The provisions of the statutes and regulations provide a constitutionally sufficient means by which the provider may challenge an overpayment determination. In cases of denials made through sampling which are based on medical necessity or custodial care, section 1879 of the Act, 42 U.S.C. 1395pp, permits the provider to assert the same appeal rights that an individual has under the statute when the individual does not exercise his rights to appeal. Under Part A, these rights include an opportunity for reconsideration (42 CFR 405.710- 405.716), an oral evidentiary hearing by an administrative law judge (42 CFR 405.720-405.722), Appeals Council review (42 CFR 405.701(c) and 405.724), and finally judicial review if the amount in controversy is $1,000 or more (42 CFR 405.730; 42 U.S.C. 139 5ff (b)(2)). In cases that do not involve medical necessity or custodial care, 42 CFR 405.370, et seq. sets out the applicable procedures through which current payments may be suspended (offset) to recover an overpayment under the Medicare program. . . .
In summary, the use of sampling is a reasonable and cost effective method of projecting overpayments under Medicare.
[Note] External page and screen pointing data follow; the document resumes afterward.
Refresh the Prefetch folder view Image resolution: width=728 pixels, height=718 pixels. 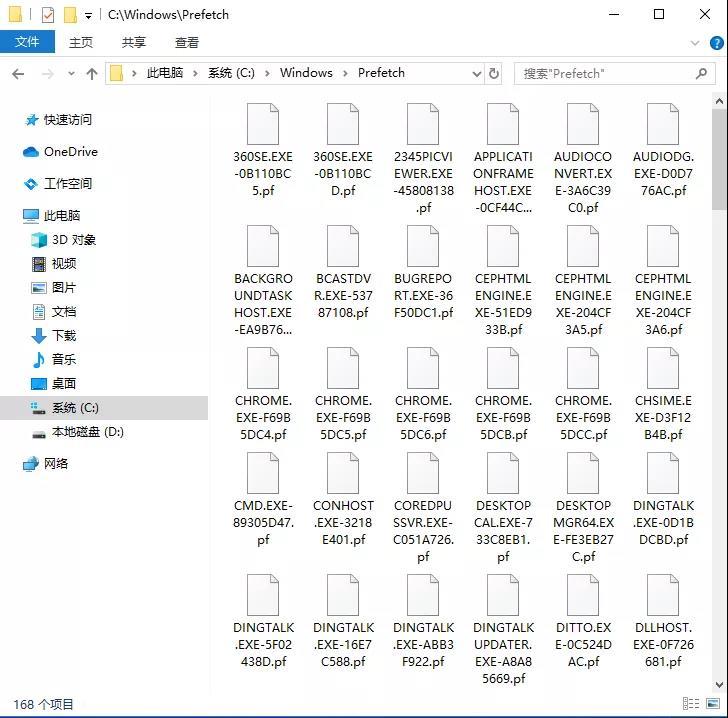click(x=494, y=73)
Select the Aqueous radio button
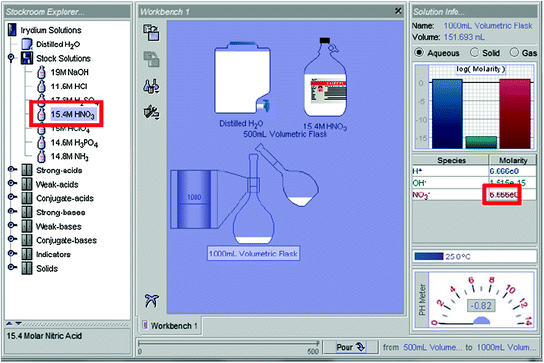Screen dimensions: 544x363 tap(419, 52)
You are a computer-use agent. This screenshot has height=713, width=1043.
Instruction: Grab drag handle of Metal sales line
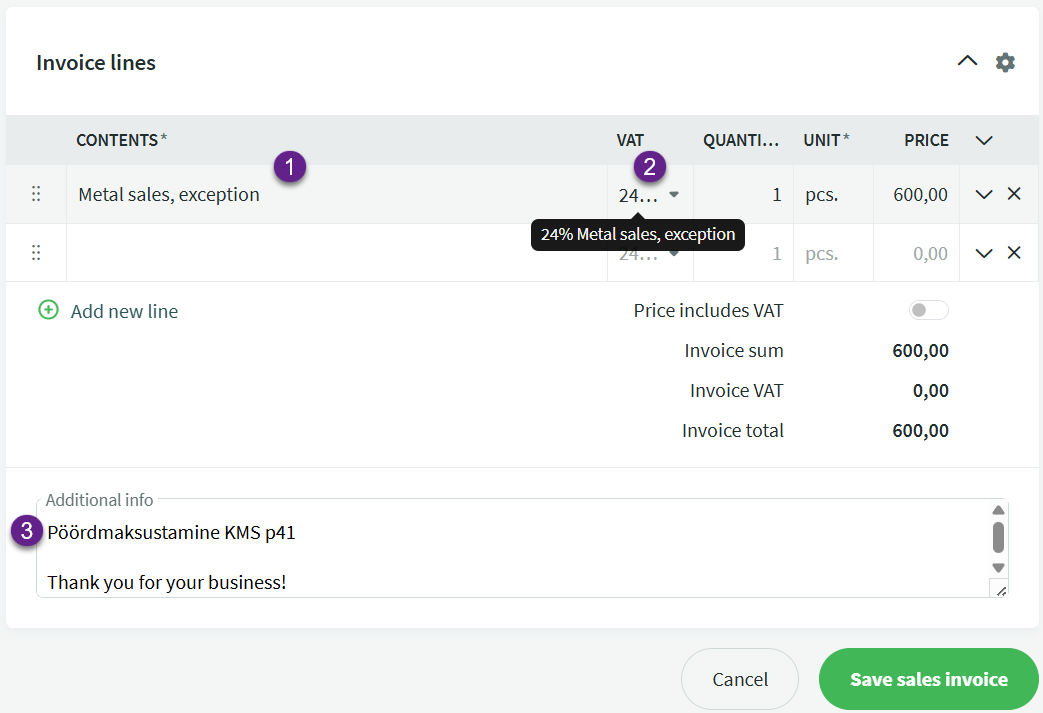(x=36, y=194)
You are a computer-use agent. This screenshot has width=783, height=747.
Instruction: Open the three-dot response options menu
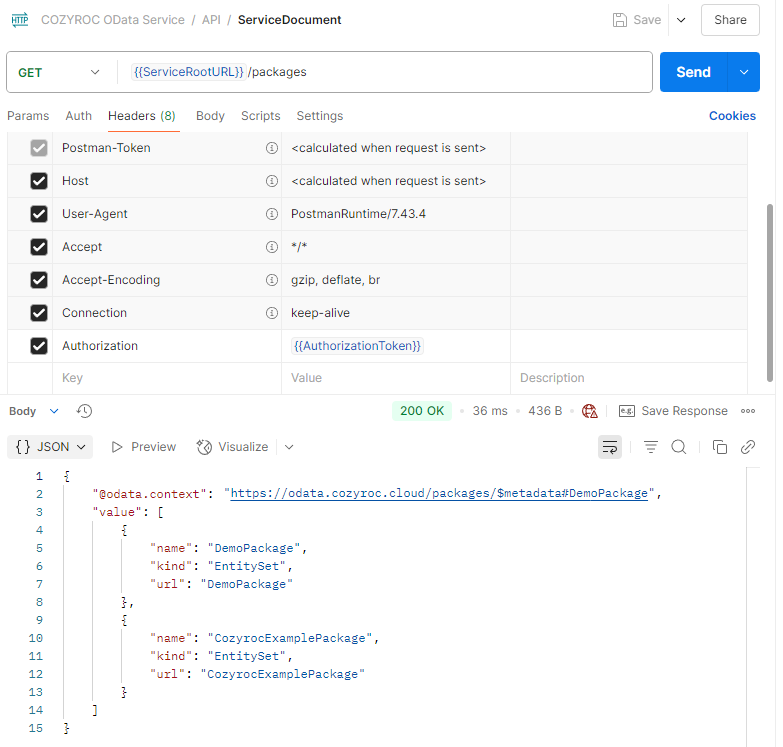pyautogui.click(x=748, y=411)
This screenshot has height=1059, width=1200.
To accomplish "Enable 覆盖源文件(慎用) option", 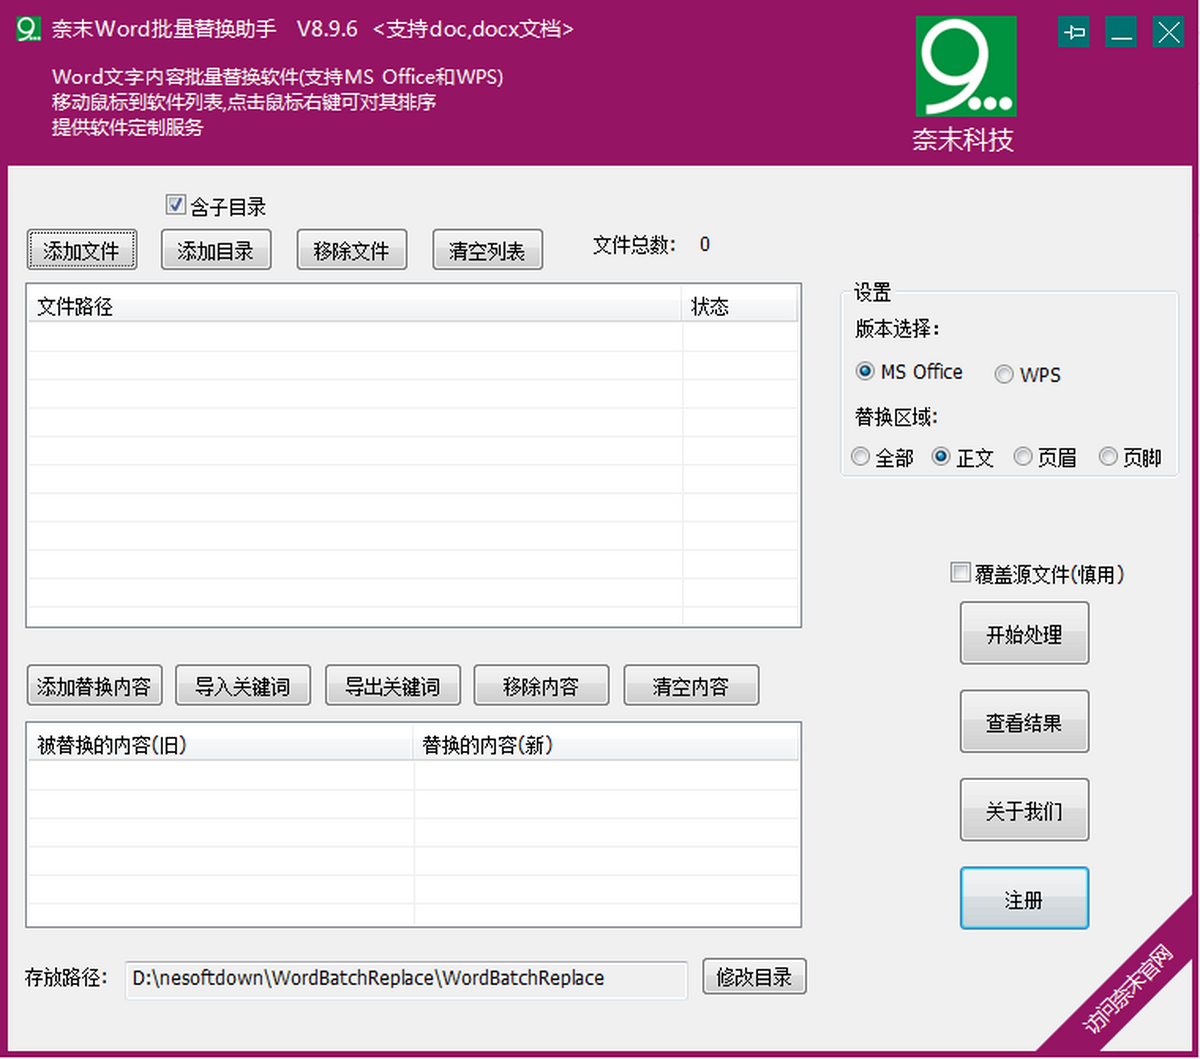I will 958,572.
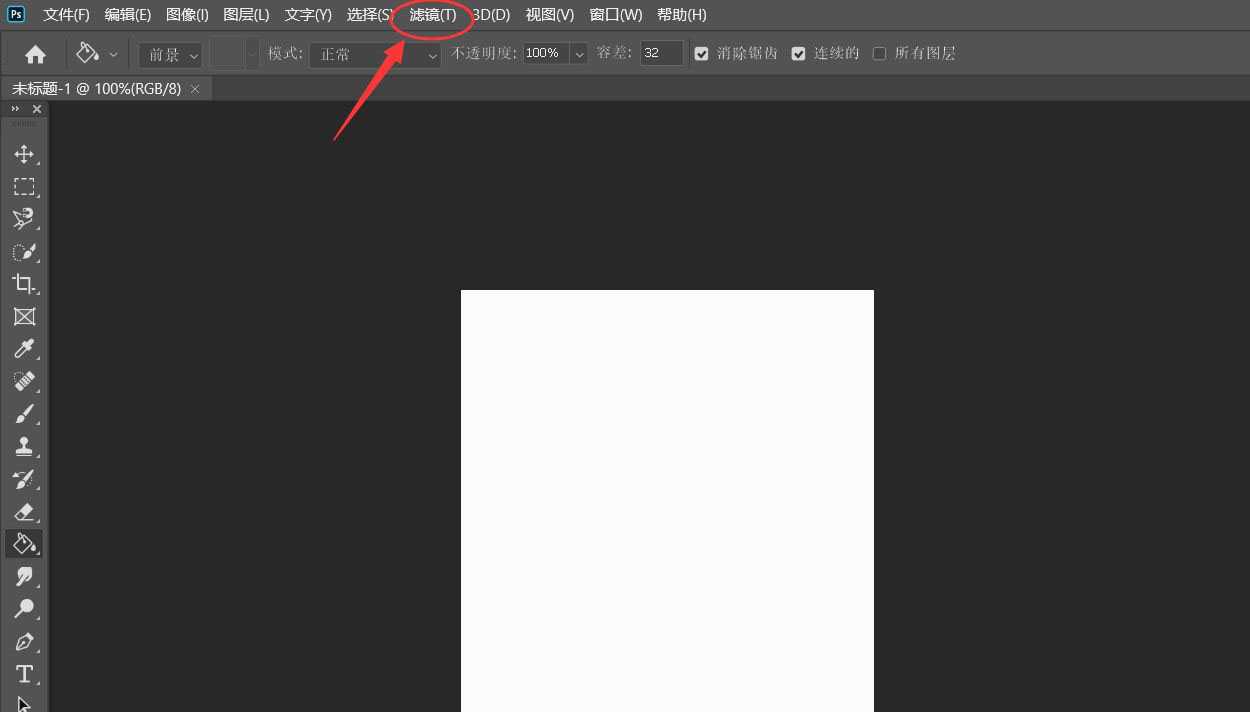Screen dimensions: 1250x712
Task: Enable 所有图层 checkbox
Action: pos(878,53)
It is not unfair to a provider or supplier to hold it accountable for the receipt of Medicare funds to which it is not entitled under the statute. . . .
Ruling: Accordingly, it is held that the use of statistical sampling to project an overpayment is consistent with the Government’s common law right to recover overpayments, the Medicare statute, and the Department’s regulations, and does not deny a provider or supplier due process. Neither the statute nor regulations require that a case-by-case review be conducted in order to determine that a provider or supplier has been overpaid and to determine the amount of overpayment.
Effective date: This Ruling is effective February 20, 1986.